Finding Resilience Issues with Filibuster: A Tutorial

08 Oct 2021

This is the third post in a series of posts on our upcoming ACM SoCC ‘21 paper, “Service-level Fault Injection Testing” leading up to the open-source release of our prototype implementation, Filibuster. In our first post, we talked about the challenges of doing resilience engineering research on microservice architectures due to the lack of an application corpus; in our second post, we detailed our approach called Service-level Fault Injection Testing, or SFIT.

In this post, we’re going to look at how we can use Filibuster to test a small microservice application composed of three services. We highly recommend you read our previous post that describes how precisely Service-level Fault Injection works: it’s critical to understand the methodology before seeing it applied using our prototype implementation called Filibuster.

Introduction

In this tutorial, you will:

  1. Create three Flask apps that work together to respond “foo bar baz” to a client (one of which contains a bug.)
  2. Write functional tests for your Flask apps.
  3. Use Filibuster to find the bug.
  4. Fix the bug and verify resilience with Filibuster in your local, development environment.

Let’s get started.

Building the services.

Let’s start by first implementing our services. These will be standard Python microservices, implemented with Flask, with one minor modification: we’ve added additional instrumentation lines at the top of each service so Filibuster can monitor the remote calls both sent and received by these services.

Creating the baz service.

In filibuster-tutorial/service/baz/baz/app.py, add the following code to implement the service.

from flask import Flask, jsonify
from werkzeug.exceptions import ServiceUnavailable
import os
import sys

app = Flask(__name__)

## Instrument using filibuster

from filibuster.instrumentation.requests import RequestsInstrumentor as FilibusterRequestsInstrumentor
FilibusterRequestsInstrumentor().instrument(service_name="baz")
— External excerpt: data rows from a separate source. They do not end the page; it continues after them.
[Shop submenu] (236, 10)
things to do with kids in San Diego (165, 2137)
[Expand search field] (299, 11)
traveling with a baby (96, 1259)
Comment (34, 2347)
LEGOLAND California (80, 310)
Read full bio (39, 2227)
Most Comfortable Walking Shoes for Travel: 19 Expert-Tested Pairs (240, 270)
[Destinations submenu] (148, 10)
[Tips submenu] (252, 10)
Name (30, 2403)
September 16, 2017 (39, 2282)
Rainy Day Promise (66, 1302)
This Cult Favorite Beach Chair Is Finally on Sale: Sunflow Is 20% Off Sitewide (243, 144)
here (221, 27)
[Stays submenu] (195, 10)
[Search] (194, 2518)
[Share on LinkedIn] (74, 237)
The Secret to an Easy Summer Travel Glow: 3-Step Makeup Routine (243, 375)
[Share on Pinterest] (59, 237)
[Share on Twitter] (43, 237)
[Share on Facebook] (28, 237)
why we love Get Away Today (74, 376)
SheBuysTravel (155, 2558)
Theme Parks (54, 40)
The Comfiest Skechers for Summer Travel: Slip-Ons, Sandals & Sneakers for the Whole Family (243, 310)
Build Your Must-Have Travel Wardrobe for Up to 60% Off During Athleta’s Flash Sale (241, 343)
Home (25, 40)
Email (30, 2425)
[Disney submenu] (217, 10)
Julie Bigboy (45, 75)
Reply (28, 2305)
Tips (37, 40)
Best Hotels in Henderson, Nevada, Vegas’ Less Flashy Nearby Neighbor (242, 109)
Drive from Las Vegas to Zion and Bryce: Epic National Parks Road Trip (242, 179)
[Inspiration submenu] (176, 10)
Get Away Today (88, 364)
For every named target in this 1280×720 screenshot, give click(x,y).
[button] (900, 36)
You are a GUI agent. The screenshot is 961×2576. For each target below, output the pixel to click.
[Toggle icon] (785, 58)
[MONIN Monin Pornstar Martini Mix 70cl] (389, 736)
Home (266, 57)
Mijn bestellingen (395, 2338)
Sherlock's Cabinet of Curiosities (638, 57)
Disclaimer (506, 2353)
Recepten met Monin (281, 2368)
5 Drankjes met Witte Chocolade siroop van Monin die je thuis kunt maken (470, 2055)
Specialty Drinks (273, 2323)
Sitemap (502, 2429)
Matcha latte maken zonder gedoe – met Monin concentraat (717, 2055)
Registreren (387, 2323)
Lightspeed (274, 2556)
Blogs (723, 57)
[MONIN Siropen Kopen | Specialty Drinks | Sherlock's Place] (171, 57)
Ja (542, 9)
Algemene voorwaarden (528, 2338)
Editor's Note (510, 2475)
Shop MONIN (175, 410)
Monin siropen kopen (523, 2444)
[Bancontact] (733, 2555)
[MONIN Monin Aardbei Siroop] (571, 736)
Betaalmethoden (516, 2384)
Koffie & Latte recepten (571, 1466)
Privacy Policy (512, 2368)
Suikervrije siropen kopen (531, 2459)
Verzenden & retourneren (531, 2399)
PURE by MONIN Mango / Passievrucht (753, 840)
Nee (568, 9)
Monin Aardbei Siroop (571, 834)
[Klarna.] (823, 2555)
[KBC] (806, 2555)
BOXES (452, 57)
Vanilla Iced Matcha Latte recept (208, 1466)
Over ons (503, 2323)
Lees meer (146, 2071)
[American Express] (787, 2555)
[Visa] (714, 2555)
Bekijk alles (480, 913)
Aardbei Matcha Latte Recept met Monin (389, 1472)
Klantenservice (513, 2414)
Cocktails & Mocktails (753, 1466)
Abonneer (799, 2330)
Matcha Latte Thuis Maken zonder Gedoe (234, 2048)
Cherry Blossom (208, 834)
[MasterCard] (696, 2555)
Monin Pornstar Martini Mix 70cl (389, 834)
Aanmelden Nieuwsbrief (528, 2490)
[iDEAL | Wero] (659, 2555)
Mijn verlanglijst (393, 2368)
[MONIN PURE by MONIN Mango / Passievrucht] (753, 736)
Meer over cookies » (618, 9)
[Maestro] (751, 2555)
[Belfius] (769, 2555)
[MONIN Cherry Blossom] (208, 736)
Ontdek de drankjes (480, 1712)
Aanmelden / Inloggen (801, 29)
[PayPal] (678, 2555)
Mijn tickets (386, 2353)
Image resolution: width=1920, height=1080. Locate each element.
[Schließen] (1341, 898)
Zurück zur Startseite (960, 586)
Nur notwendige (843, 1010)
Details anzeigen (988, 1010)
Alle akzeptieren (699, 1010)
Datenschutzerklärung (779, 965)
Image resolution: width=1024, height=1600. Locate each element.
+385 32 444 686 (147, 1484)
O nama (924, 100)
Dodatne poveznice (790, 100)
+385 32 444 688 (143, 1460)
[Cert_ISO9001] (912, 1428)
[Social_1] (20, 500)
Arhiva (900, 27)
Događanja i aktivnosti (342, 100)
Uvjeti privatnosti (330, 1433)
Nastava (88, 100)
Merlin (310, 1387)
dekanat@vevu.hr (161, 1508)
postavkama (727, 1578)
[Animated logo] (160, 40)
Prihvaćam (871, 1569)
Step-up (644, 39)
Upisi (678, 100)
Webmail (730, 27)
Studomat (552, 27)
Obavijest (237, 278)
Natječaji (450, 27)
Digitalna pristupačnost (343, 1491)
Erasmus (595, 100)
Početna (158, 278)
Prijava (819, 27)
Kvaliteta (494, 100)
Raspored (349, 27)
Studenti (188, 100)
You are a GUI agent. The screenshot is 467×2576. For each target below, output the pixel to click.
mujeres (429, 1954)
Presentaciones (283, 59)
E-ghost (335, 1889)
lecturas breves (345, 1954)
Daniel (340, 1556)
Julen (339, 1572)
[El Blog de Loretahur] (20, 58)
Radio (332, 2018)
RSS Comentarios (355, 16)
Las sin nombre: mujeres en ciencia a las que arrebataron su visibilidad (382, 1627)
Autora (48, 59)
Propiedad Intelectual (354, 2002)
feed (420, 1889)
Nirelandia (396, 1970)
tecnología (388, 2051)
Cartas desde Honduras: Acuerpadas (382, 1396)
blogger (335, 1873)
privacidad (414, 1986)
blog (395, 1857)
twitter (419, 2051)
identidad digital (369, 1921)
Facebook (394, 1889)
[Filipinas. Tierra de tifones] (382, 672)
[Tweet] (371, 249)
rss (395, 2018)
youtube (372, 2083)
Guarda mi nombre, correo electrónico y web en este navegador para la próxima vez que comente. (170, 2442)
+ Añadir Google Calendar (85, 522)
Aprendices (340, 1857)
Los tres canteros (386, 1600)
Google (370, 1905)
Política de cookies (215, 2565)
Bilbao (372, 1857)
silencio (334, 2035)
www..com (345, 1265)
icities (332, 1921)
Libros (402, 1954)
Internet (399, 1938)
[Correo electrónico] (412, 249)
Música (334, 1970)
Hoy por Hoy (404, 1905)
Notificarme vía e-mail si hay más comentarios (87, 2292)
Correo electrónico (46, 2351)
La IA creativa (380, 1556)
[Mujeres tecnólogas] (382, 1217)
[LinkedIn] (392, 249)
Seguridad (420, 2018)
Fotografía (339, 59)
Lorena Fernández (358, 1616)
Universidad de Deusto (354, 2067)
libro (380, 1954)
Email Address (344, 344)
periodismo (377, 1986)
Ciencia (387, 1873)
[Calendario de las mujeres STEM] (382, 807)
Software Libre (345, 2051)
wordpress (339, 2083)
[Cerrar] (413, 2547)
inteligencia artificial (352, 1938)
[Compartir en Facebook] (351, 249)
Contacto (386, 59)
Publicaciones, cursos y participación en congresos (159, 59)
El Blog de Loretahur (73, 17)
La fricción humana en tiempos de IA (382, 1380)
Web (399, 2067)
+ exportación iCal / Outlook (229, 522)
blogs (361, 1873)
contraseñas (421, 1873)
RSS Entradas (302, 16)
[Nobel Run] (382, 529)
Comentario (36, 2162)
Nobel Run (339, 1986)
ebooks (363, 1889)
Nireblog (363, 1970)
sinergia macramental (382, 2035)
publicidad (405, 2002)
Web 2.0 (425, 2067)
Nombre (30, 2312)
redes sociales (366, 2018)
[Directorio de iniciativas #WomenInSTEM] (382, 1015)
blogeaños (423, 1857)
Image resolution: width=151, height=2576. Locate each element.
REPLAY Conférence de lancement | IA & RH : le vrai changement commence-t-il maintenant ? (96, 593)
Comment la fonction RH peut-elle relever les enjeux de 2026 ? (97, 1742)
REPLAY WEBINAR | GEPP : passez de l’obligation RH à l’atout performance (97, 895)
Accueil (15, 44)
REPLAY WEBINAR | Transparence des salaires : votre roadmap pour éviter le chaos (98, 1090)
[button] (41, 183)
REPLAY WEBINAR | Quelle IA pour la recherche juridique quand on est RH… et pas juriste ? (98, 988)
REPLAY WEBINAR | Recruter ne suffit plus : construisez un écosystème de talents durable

from filibuster.instrumentation.flask import FlaskInstrumentor as FilibusterFlaskInstrumentor
FilibusterFlaskInstrumentor().instrument_app(app, service_name="baz")

@app.route("/health-check", methods=['GET'])
def baz_health_check():
    return jsonify({ "status": "OK" })

@app.route("/baz", methods=['GET'])
def baz():
    return "baz"

if __name__ == "__main__":
    app.run(port=5002, host="0.0.0.0"))

Note the instrumentation code under ## Instrument using filibuster:

from filibuster.instrumentation.requests import RequestsInstrumentor as FilibusterRequestsInstrumentor
FilibusterRequestsInstrumentor().instrument(service_name="baz")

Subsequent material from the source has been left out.